Aliens who are required to register and intend to seek student financial aid, government employment, or job training benefits are advised to expeditiously register directly with selective service in order to ensure eligibility for such benefits.

Note on Transsexual Men and Women

The selective service requirement applies to any person who was born male, regardless of gender reassignment. Furthermore, it does not apply to anyone who was born female, regardless of gender reassignment.

USCIS Helps Applicants for Lawful Permanent Residency Register

Starting on December 1, 2000, United States Citizenship and Immigration Services made the full transition to using the Form I-485, Application to Register Permanent Residence or Adjust Status, for applications for LPR status. Among other things, this streamlined the selective service application process for LPR applicants.
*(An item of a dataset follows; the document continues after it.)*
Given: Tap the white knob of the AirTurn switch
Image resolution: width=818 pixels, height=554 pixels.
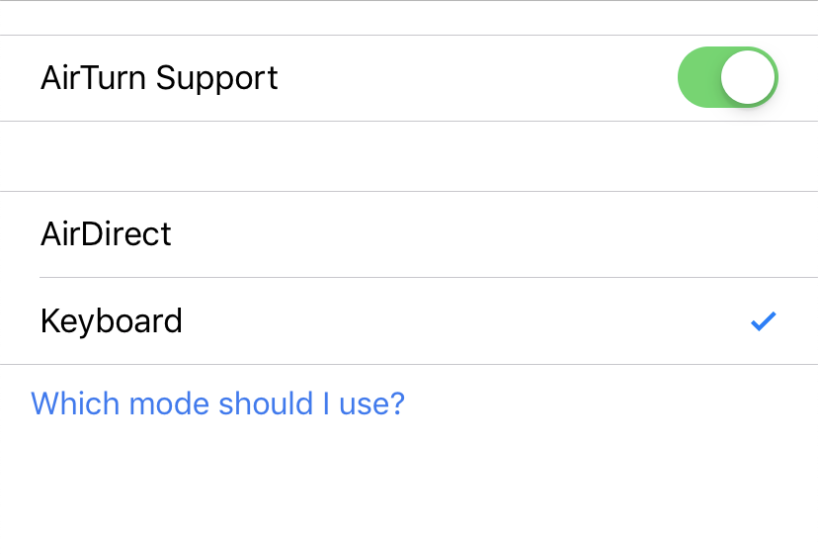Looking at the screenshot, I should coord(748,78).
When USCIS accepts a Form I-485 submitted by a male between the ages of 18 and 25, it will transmit his information to the SSS [please refer to page 6], and he will be registered automatically. However, if the application is not accepted and the alien otherwise needs to register, he should do so directly with the SSS. The SSS always checks its records upon receiving an application to avoid duplication.
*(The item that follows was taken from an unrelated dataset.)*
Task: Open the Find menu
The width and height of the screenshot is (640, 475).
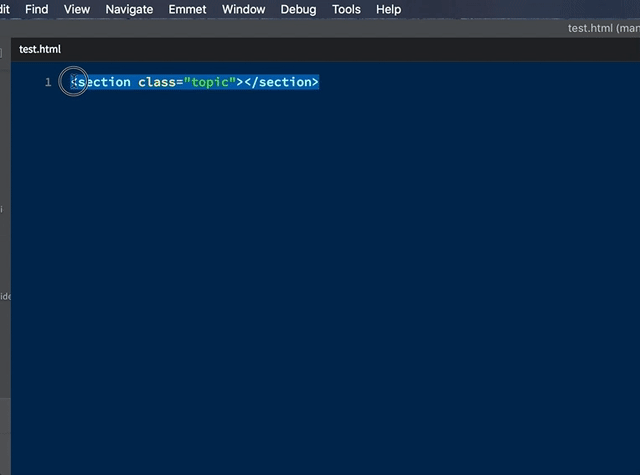Action: click(x=36, y=9)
Selective Service and Eligibility for Naturalization

Failure to register for selective service constitutes a non-permanent bar to naturalization. According to the USCIS Policy Manual, an applicant who appears to have failed to register may be asked to submit a status information letter and registration acknowledgment card.1 The applicant will have the opportunity to demonstrate by the preponderance of the evidence that the failure to register was not a willful act (failure on the part of USCIS or SSS to register the applicant will not be considered a willful failure).2

Applicants for naturalization who failed to register and are between the ages of 18 and 25 will generally be found ineligible for naturalization. Because the good moral character (GMC) period for naturalization is 5 years, an applicant between the ages of 26 and 31 who failed to register may be found ineligible for naturalization unless he can show that the failure to register was not knowing or willful. Applicants who are over the age of 31 and who had failed to register will generally not be found ineligible for naturalization on account of the failure to register.3

Please note that males who were born after March 29, 1957, but before December 31, 1959, are exempt from the selective service registration requirement.4

Deportability Ground

A conviction for violating, or a conspiracy to violate, selective service laws is a deportability ground under section 237(a)(2)(D) of the Immigration and Nationality Act (INA).
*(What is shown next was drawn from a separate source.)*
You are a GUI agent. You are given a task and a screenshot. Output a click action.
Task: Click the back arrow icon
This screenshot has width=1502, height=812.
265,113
Selective Service and Immigration

Fulfilling the selective service registration requirement is not complicated, and every person present in the United States who is required to register should do so expeditiously. Give the immigration problems that may arise from not fulfilling the requirement — especially for those who intend to seek naturalization — there is absolutely no reason to not register for selective service.

An applicant facing a non-permanent bar to naturalization because of the selective service requirement should consult with an experienced immigration attorney for guidance.

___________________

  1. USCIS Policy Manual, Volume 12, Chapter 7 — Attachment to the Constitution
  2. Id., 50 U.S.C. App. 462
  3. See also Memo, Yates, Deputy Exec. Assoc. Comm., Field Operations (June 18, 1999), published on AILA InfoNet at Doc. No. 99010740
  4. See Proc. No. 4771 of July 2, 1980 1-101, 94 Stat. 3775 (1980). See 50 U.S.C. App. 456(a). See Sec. ​3(a​) of the Military Selective Service Act [50 U.S.C. App. 453(a)].